▸ **ASSIGNMENT**
An exact reprint of the whole listing is what the answer must contain.

▸ **THE DATA**
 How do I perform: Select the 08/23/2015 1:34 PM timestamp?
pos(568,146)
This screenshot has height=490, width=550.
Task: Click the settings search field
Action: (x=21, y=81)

▸ **TASK RESPONSE**
 How do I perform: Select the 08/23/2015 1:34 PM timestamp?
pos(568,146)
This screenshot has height=490, width=550.
Task: Click the settings search field
Action: (x=21, y=81)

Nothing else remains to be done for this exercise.